Lowe’s Cos is showing signs of a recovery in home improvement demand, with July sales strengthening and an $8.8 billion acquisition set to expand its reach in the professional contractor market.
Mizuho said Lowe’s (NYSE:LOW) July same-store sales growth of 4.7%, which is ahead of Home Depot’s 3.3%, was evidence of improving demand across core categories.
Overall second-quarter comparable sales rose 1.1%, supported by late-quarter seasonal strength and online growth.
Quarterly revenue rose 1.6% to about $24 billion, matching analyst estimates. Adjusted earnings of $4.33 a share topped Wall Street’s $4.24 forecast, while gross margins expanded by nearly 40 basis points on cost controls and better product mix.
The company also announced the purchase of Foundation Building Materials (NYSE:FBM) for $8.8 billion, adding more than 370 locations and about $6.5 billion in annualized revenue.
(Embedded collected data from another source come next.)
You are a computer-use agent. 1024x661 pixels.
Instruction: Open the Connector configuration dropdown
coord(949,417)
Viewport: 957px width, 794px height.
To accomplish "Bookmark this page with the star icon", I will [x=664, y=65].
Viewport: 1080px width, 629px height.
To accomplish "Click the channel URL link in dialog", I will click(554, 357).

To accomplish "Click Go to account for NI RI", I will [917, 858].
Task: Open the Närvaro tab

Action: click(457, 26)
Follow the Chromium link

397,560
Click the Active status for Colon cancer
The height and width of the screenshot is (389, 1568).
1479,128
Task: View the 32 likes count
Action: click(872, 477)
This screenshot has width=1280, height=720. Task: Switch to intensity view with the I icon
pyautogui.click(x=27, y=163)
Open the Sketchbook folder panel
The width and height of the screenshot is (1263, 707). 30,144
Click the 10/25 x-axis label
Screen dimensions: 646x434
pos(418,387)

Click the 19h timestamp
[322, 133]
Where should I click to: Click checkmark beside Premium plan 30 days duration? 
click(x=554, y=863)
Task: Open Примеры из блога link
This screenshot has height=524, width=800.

The deal cements Lowe’s position in the large, complex professional segment, giving it scale comparable to peers such as SRS Distribution, Mizuho said.
Lowe’s expects third-quarter comparable sales to grow between 0% and 2.5%. It raised full-year earnings guidance slightly to between $12.20 and $12.45 a share, and projected revenue of $84.5 billion to $85.5 billion.
Mizuho kept its Outperform rating on the stock, citing steady improvement in both DIY and professional sales and the long-term growth potential of the FBM acquisition.